PAGE TEXT.
Orlando Ochoa is a third-year veterinary student in the College of Veterinary Medicine. Born and raised in California, Ochoa is first-generation American whose family worked as immigrant farmers. The following student view was repurposed from the College of Veterinary Medicine’s Community Voices.
Throughout my experiences working in food animal production, I tend to work more frequently with Spanish-speaking farm workers. During my first experience working in feedlots, being bilingual made it easier for me to make connections with the farm workers. I quickly found out that I was more than just a connection for treatment; I was a link of communication that could lead to better communication between all the employees in the hopes for more effective health care.
Farm workers that had been working for a feedlot company for years suddenly were coming to me with questions about animal health, procedures or the medicine that they were using to treat the animals. They weren’t just coming to me because I spoke the language, but they were coming to me because I was also familiar with their culture.
This made me concerned about the big cultural gap. Helping to close this cultural gap is a way that the veterinary community can help become more inclusive. Most of the Latinx community understands that it is not easy to learn a new language or become completely fluent to make meaningful connections.

EXTRACTED RECORDS.
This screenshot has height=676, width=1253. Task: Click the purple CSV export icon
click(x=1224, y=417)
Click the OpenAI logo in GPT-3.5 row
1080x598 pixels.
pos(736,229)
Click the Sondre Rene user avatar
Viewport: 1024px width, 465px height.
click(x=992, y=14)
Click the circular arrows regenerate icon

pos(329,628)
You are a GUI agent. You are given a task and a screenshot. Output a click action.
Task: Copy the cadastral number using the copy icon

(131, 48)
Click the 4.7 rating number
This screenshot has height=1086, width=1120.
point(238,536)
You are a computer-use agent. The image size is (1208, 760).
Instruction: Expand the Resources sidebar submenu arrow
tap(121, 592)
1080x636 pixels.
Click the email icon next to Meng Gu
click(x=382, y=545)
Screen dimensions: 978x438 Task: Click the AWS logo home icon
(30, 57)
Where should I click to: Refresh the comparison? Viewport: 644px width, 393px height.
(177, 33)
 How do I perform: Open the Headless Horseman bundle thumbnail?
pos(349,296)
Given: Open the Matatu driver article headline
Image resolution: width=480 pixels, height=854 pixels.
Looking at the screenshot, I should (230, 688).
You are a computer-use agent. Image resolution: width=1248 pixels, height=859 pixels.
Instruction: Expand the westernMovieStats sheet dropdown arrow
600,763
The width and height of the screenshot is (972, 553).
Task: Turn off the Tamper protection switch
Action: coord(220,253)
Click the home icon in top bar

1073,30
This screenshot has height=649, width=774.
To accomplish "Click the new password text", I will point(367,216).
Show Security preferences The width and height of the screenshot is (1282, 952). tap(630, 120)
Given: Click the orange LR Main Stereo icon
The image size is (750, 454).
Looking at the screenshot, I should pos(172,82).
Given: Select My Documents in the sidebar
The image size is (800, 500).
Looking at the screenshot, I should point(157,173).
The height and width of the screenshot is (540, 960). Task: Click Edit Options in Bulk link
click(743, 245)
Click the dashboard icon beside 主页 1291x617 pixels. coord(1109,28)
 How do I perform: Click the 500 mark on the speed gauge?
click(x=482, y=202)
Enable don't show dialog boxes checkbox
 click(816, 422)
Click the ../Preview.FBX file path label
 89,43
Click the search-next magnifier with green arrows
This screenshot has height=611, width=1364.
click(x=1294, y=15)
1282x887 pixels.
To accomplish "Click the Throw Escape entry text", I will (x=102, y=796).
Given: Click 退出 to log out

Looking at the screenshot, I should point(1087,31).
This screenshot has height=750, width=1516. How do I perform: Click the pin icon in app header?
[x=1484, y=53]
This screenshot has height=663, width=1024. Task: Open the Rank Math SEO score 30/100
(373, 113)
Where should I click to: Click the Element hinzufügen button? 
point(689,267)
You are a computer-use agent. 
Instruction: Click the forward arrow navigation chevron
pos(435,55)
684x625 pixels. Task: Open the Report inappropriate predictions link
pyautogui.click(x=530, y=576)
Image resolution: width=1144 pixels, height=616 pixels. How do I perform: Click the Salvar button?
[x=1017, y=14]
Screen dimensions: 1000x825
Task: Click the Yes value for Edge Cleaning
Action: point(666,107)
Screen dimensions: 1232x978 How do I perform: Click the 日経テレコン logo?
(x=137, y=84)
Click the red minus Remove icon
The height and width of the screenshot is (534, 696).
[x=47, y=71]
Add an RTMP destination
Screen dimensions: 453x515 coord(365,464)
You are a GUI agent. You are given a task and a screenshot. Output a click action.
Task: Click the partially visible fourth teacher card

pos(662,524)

EXERCISE A.
According to the student view, what did Ochoa's family do for work?
EXERCISE B.
Echo a part of the student view word for word: begin at the words "Throughout my experiences" and stop after "with their culture.".
EXERCISE C.
Carry on the student view about veterinary work with Spanish-speaking farm workers, picking up after its last sentence.

TASK OUTPUT A.
They worked as immigrant farmers.

TASK OUTPUT B.
Throughout my experiences working in food animal production, I tend to work more frequently with Spanish-speaking farm workers. During my first experience working in feedlots, being bilingual made it easier for me to make connections with the farm workers. I quickly found out that I was more than just a connection for treatment; I was a link of communication that could lead to better communication between all the employees in the hopes for more effective health care.
Farm workers that had been working for a feedlot company for years suddenly were coming to me with questions about animal health, procedures or the medicine that they were using to treat the animals. They weren’t just coming to me because I spoke the language, but they were coming to me because I was also familiar with their culture.

TASK OUTPUT C.
Closing a cultural gap takes understanding, cultural awareness, as well as being able to identify possible differences and how they impact a particular culture’s functions or beliefs. Active listening is helpful when asking a client how to pronounce their pet’s name correctly.
Sometimes it boils down to something as simple as asking for clarification. Most of the time the Latinx community is more than happy that you’re simply showing interest. With practice, the veterinary community will be a more comfortable setting for the Latinx community. What may seem out of the ordinary for one culture, might be a norm for another. Instead of being judgmental or using unintentional disapproving body language, it’s important to focus on the quality of care rather than its demographic.